24 января на сцене парижского Theatre du Chatelet состоялась премьера сценической версии "Вечерни Пресвятой Девы" Клаудио Монтеверди, приуроченная к столетию "Русских сезонов" Сергея Дягилева. Постановщиком стал известный художник Олег Кулик.
— Театр объяснял, отчего он приглашает именно вас, чтобы отметить юбилей "Русских сезонов"?
— Насколько я знаю, "Шатле" вообще открыт экспериментам и часто приглашает художников, даже для оформления рядовых концертов. Понятно, что раз случилось столетие дягилевских сезонов, то им захотелось чего-то русского, но с официальными, мейнстримными учреждениями они решили не связываться. По их представлениям, русский театр и русский балет за эти сто лет ушли не очень далеко вперед. А им было нужно что-то предельно современное, авангардное.
— А почему именно Монтеверди? Вы как-то участвовали в выборе произведения?
• • • • • • •
УСЛОВИЕ ЗАДАНИЯ A:
Подсчитайте строки ниже, в которых встречается слово «label», с учётом регистра. В ответе дайте только число.

ПРИВЕДЁННЫЕ СТРОКИ:
• • • • • • •
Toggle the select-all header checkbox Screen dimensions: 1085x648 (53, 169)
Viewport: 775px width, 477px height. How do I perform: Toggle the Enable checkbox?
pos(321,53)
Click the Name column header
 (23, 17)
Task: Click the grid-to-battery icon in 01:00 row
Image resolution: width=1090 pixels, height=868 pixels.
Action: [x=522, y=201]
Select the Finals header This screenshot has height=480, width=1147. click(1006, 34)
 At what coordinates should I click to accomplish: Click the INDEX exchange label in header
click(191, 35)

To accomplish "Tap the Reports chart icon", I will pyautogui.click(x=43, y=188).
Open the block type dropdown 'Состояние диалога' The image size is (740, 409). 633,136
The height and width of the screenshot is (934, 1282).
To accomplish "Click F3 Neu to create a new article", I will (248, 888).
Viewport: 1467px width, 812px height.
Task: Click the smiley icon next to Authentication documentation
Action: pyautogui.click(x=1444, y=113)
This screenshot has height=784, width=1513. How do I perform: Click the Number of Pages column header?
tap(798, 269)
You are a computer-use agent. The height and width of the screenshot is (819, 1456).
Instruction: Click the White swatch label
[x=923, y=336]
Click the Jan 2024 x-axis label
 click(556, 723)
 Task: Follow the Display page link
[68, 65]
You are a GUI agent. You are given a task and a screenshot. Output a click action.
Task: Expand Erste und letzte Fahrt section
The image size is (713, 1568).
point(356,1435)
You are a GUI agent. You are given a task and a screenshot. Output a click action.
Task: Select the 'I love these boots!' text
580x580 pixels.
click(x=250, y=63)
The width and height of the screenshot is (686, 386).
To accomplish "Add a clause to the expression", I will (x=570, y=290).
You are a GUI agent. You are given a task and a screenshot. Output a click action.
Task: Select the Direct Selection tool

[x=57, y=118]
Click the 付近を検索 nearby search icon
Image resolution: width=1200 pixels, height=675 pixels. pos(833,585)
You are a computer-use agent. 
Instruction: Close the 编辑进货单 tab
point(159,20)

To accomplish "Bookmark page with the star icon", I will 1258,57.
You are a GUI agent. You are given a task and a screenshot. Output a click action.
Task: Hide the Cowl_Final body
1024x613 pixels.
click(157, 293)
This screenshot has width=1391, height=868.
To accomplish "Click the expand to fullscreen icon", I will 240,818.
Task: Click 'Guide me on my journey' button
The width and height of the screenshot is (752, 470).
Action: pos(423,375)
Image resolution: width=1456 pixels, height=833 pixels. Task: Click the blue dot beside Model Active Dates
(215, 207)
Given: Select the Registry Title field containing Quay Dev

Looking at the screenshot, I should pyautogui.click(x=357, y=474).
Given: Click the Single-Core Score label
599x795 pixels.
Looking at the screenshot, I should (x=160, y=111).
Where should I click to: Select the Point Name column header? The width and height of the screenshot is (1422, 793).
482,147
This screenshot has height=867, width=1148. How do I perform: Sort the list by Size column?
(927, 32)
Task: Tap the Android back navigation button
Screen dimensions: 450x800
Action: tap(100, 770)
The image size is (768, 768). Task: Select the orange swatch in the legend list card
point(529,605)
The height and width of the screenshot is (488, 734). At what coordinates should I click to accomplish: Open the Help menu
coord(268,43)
• • • • • • •
УСЛОВИЕ ЗАДАНИЯ B:
Повторите дословно фрагмент интервью выше, начиная со слов «24 января на» и продолжая до слов «в выборе произведения?» включительно.

РЕЗУЛЬТАТ A:
4

РЕЗУЛЬТАТ B:
24 января на сцене парижского Theatre du Chatelet состоялась премьера сценической версии "Вечерни Пресвятой Девы" Клаудио Монтеверди, приуроченная к столетию "Русских сезонов" Сергея Дягилева. Постановщиком стал известный художник Олег Кулик.
— Театр объяснял, отчего он приглашает именно вас, чтобы отметить юбилей "Русских сезонов"?
— Насколько я знаю, "Шатле" вообще открыт экспериментам и часто приглашает художников, даже для оформления рядовых концертов. Понятно, что раз случилось столетие дягилевских сезонов, то им захотелось чего-то русского, но с официальными, мейнстримными учреждениями они решили не связываться. По их представлениям, русский театр и русский балет за эти сто лет ушли не очень далеко вперед. А им было нужно что-то предельно современное, авангардное.
— А почему именно Монтеверди? Вы как-то участвовали в выборе произведения?